Why CSS Sprites Made Sense Historically
Traditional CSS sprites combined many small raster icons into one image file, using `background-position` to display individual icons — this minimized HTTP requests under HTTP/1.1's connection limits, a genuine performance win at the time, at the cost of maintenance complexity (recalculating positions on any change).
- CSS sprites reduced HTTP requests under HTTP/1.1's connection limitations
- Position recalculation on any sprite change was a real maintenance burden
- This tradeoff made sense specifically under older HTTP request constraints
Why SVG Icon Systems Have Largely Replaced Them
HTTP/2 and HTTP/3 multiplex requests efficiently, removing sprites' core justification, while SVG sprite sheets (`<symbol>` + `<use>`) or inline SVG icon systems offer the same single-request benefit with far easier maintenance, CSS styling per icon, and no pixel-density concerns raster sprites still carry.
- Modern HTTP protocols reduce the original performance justification for sprites
- SVG symbol/use sprites offer equivalent request-efficiency with easier maintenance
- SVG sprites avoid raster sprites' pixel-density and recoloring limitations entirely
Frequently Asked Questions
Are traditional raster CSS sprites obsolete now?

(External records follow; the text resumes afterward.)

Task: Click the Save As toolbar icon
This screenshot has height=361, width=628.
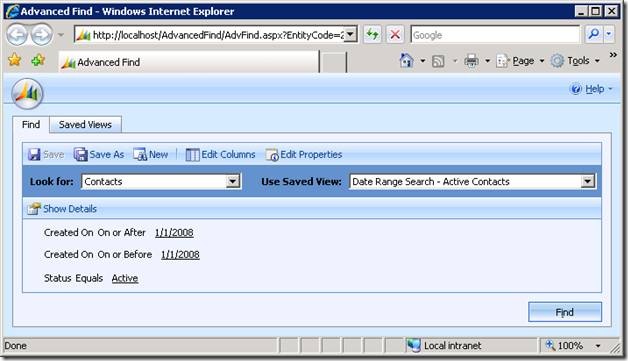Action: (x=81, y=154)
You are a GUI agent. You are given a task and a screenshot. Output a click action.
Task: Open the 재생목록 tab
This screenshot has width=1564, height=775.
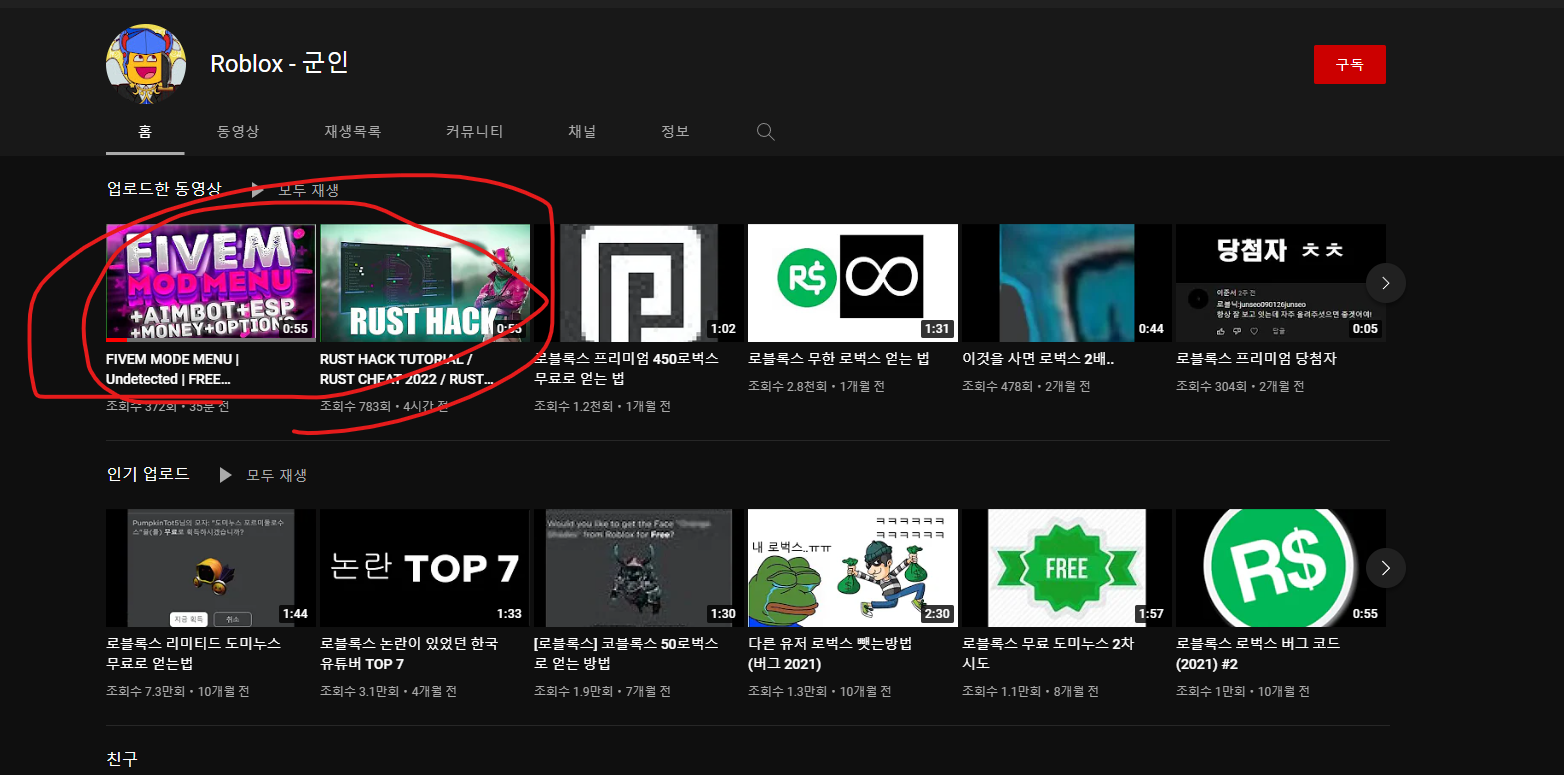coord(353,131)
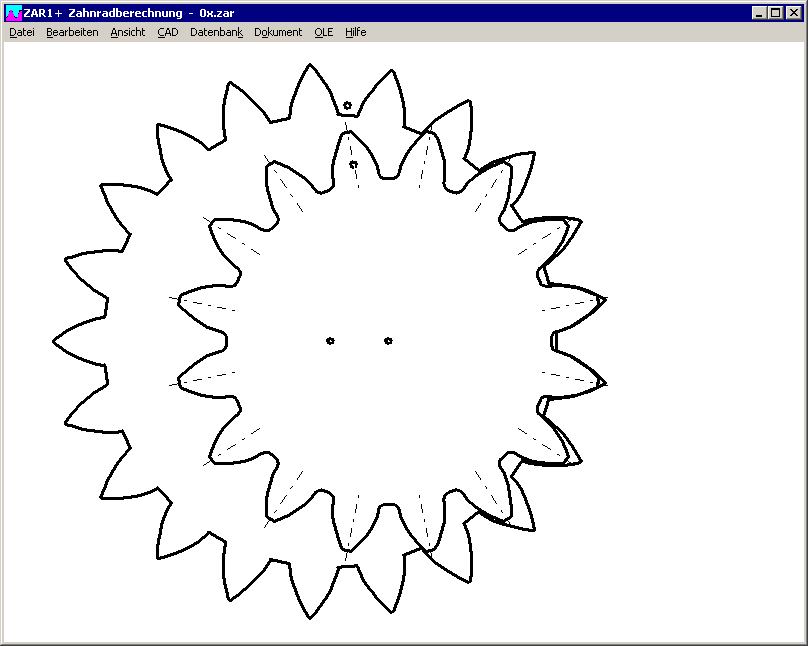Click the ZAR1+ application icon in title bar
The image size is (808, 646).
click(x=13, y=13)
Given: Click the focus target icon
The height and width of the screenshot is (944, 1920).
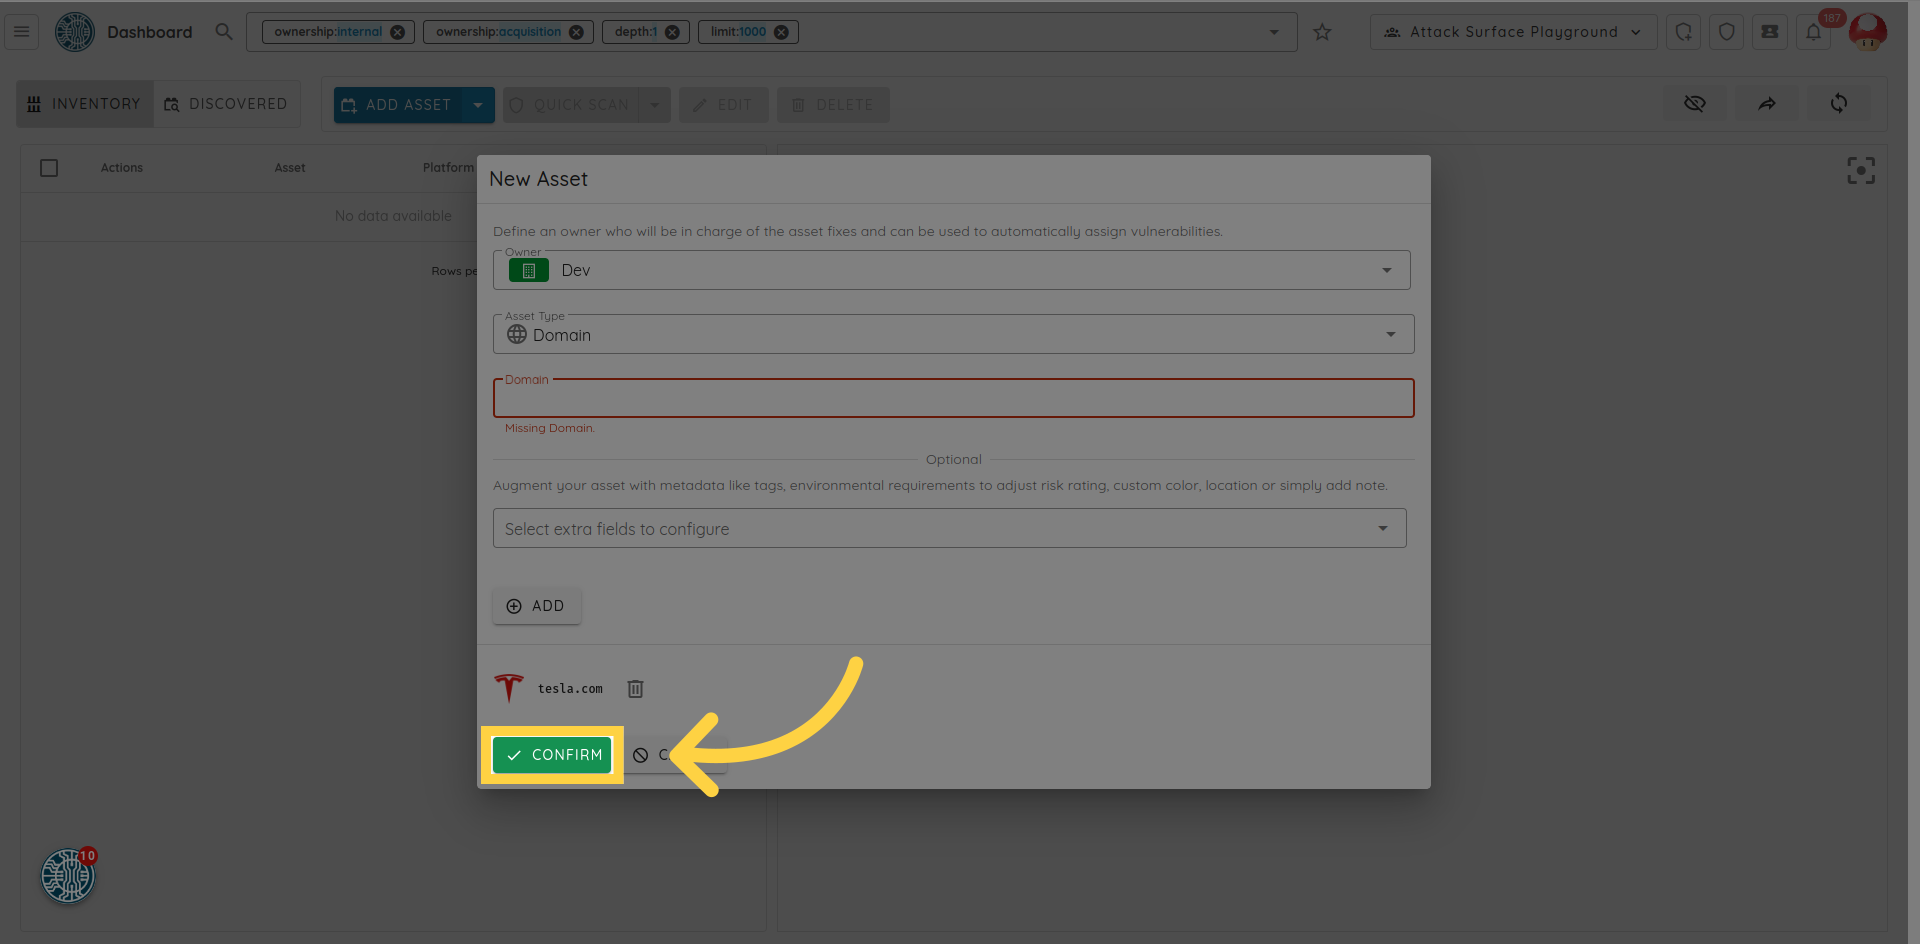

For icon systems specifically, essentially yes — SVG sprite or inline-icon approaches solve the same problem better. Raster sprites might still appear in legacy codebases not yet modernized.
What's the modern equivalent of a sprite sheet using SVG?
An SVG file containing multiple <symbol> definitions, referenced elsewhere via <use href="sprite.svg#icon-name">' — one cached file serves every icon, each stylable independently via CSS, unlike a raster sprite's fixed positioning.